Que s'est-il passé le 9 janvier?

Omer Güney s'était peu à peu rendu indispensable aux membres de la communauté qui profitaient de sa bonne maîtrise du français et de sa connaissance de l'administration. Il avait rejoint l'association kurde de Villiers-le-Bel (Val-d'Oise), après un long séjour en Allemagne, entre 2003 et 2011. Etonnamment, les services de sécurité du PKK, groupe marxiste léniniste considéré comme terroriste par l'Union européenne, n'avaient détecté aucun danger.  

A tel point qu'au début du mois de janvier 2013, Güney avait été mis à disposition d'une icône du mouvement, Sakine Cansiz, 54 ans, lors de son passage en région parisienne.

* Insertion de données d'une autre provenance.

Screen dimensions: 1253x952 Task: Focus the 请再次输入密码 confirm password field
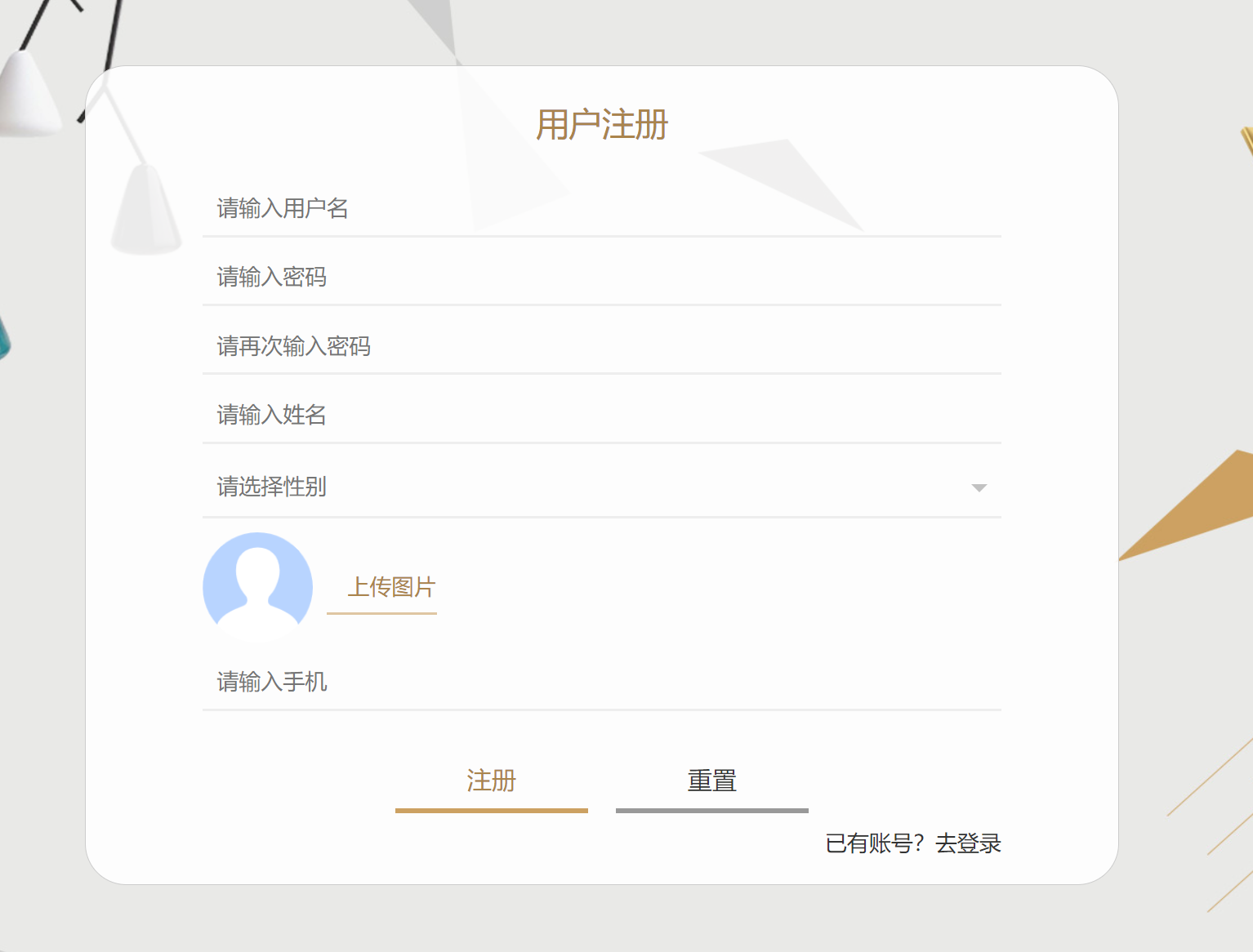point(601,346)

C'est lui qui l'avait conduite en voiture au 147 rue Lafayette (Xe), siège du Centre d'information du Kurdistan, là où elle a été tuée par balles aux côtés de deux autres jeunes militantes, Fidan Dogan et Leyla Soylemez

Que s'est-il passé le 9 janvier 2013 derrière cette lourde porte cochère, à deux pas de la Gare du Nord ? Les caméras de vidéosurveillance ont permis d'attester de la présence de Güney à l'intérieur de l'immeuble, à l'heure estimée de la mort, entre 12h11 et 12h56. De la poudre a été relevée sur sa sacoche. Mais il conteste fermement être impliqué dans la tuerie. " En me mettant en prison, l'Etat français chercher à cacher quelque chose ", clame le détenu. 

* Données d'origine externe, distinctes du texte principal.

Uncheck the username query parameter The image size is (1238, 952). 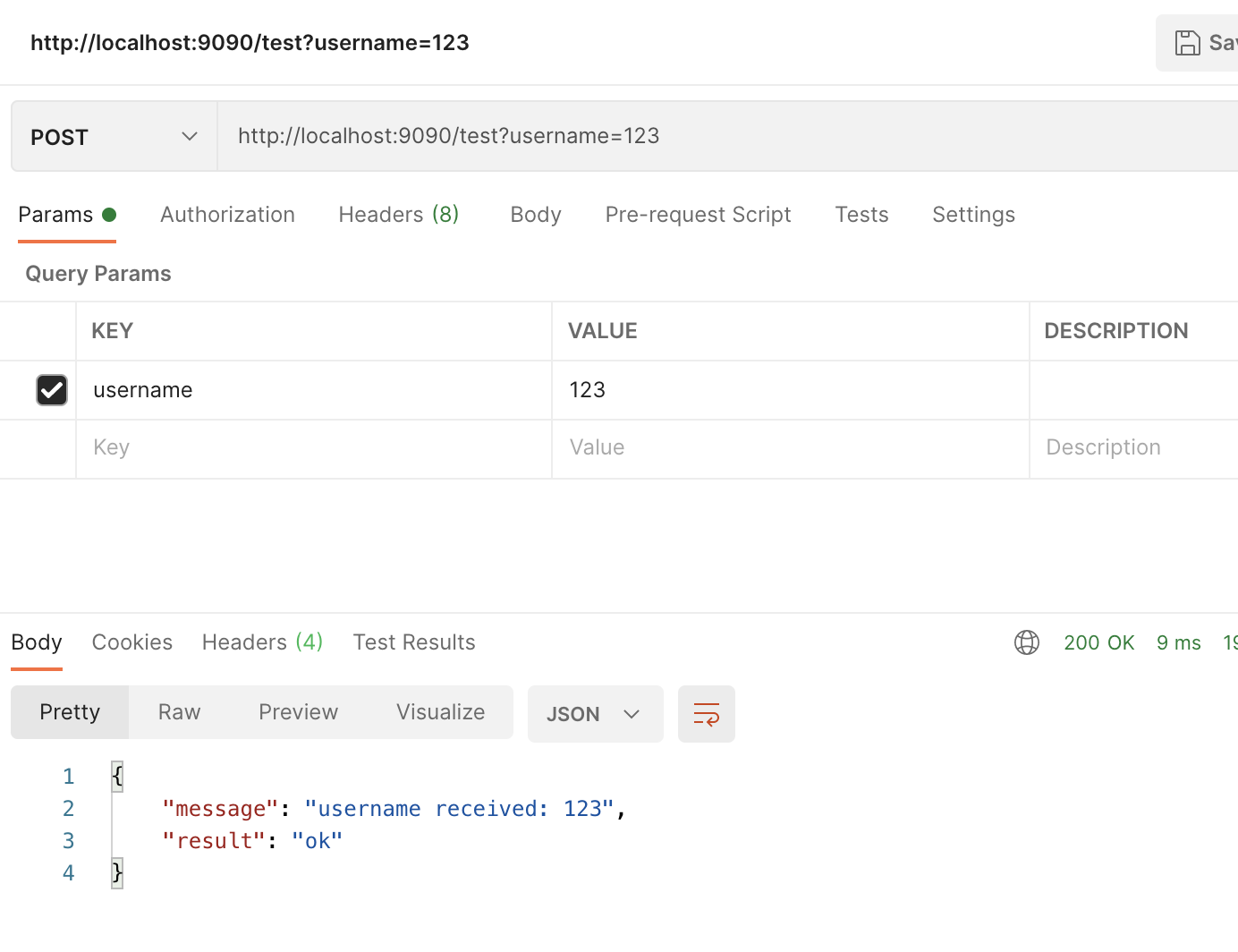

329 fiches d'adhérents photographiées en pleine nuit la veille des crimes

Au l'époque des faits, les enquêteurs étaient encore divisés sur la piste à privilégier. La sous-direction antiterroriste de la police judiciaire penchait pour une piste personnelle, évoquant un geste de folie. Güney entretenait en effet des relations ambiguës avec certaines femmes du mouvement, se montrant parfois très insistant. En outre, le comportement cassant de Sakine Cansiz à son égard avait de quoi l'irriter. De son côté, la brigade criminelle était sceptique. Notamment à cause du moment où le crime intervenait, quelques jours seulement après le lancement officiel de négociations entre la guérilla kurde et le gouvernement turc du Premier ministre Erdogan. Un moment propice à toutes les manipulations, du côté du pouvoir, des puissants services secrets, comme d'une éventuelle dissidence au sein du mouvement armé kurde. Leurs soupçons ont été renforcés par la découverte du passeport d'ömer Güney, caché derrière la console radio de sa voiture : le document permet de retracer plusieurs déplacements à Istanbul et à Ankara au cours de l'année 2012, notamment du 18 au 21 décembre, peu avant le triple homicide. 

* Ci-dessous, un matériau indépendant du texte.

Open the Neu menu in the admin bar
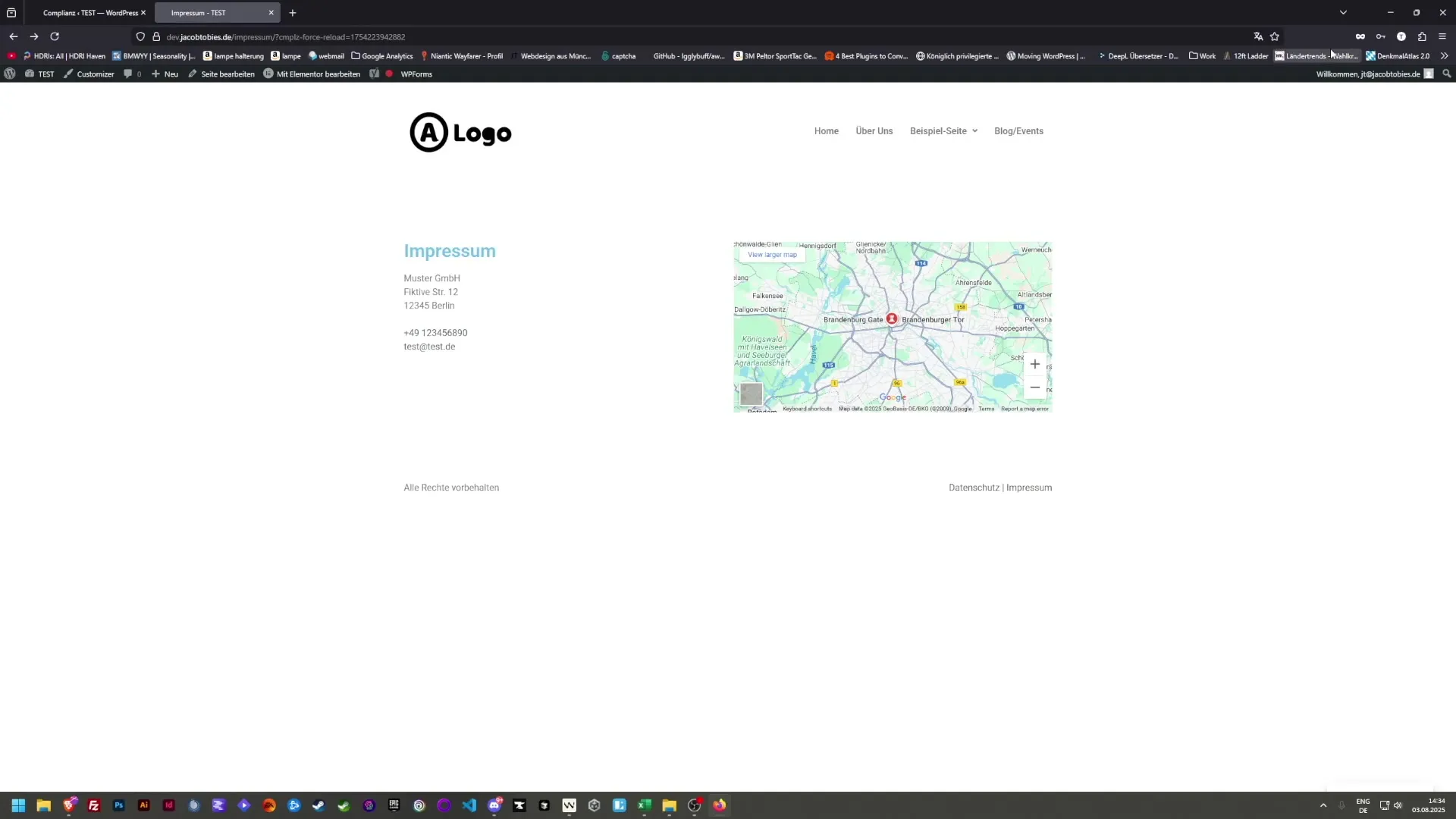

Un an plus tard, les investigations ne laissent plus guère de place au doute : trois éléments convergents accréditent l'hypothèse d'un crime politique. Premièrement, les experts de la police technique et scientifique ont fait "parler" le téléphone portable Nokia d'ömer Güney, en restaurant d'anciens fichiers effacés. Ces images prouvent que le 8 janvier, au petit matin - la veille de l'assassinat - le jeune homme est rentré, de nuit, dans les locaux de l'association à Villiers-le-Bel pour photographier 329 fiches d'adhérents entre 4h23 et 5h33. Deux jours plus tôt, il avait déjà pris en photo les comptes retraçant l'activité de racket auprès de la communauté. 

D'autre part, les amis turcs qu'il fréquentait en Allemagne, dans la région de Munich entre 2003 et 2011, ont été interrogés. Ils décrivent Güney comme un "loup gris", favorable aux thèses du parti nationaliste MHP. "ömer est à mon avis, tout comme moi, un Turc d'extrême droite, des Turcs fiers qui ne se laissent pas manger la laine sur le dos par les Kurdes", dit l'un d'eux. "Omer qualifiait le PKK et ses partisans de terroristes", complète un autre.  

Enfin, l'enquête se resserre autour des correspondants habituels d'ömer Güney en Turquie. Les policiers ont isolé 214 appels passés depuis la France, via un téléphone mobile turc, au second semestre 2012. Certains d'entre eux renvoient vers des numéros "atypiques pouvant s'apparenter à des numéros techniques, dont la fonction ou l'origine ne peut être déterminée". Des numéros qui ne correspondent pas à la nomenclature des numéros classiques de particuliers ou d'administrations. La clef de l'affaire se trouve quelque part en Turquie.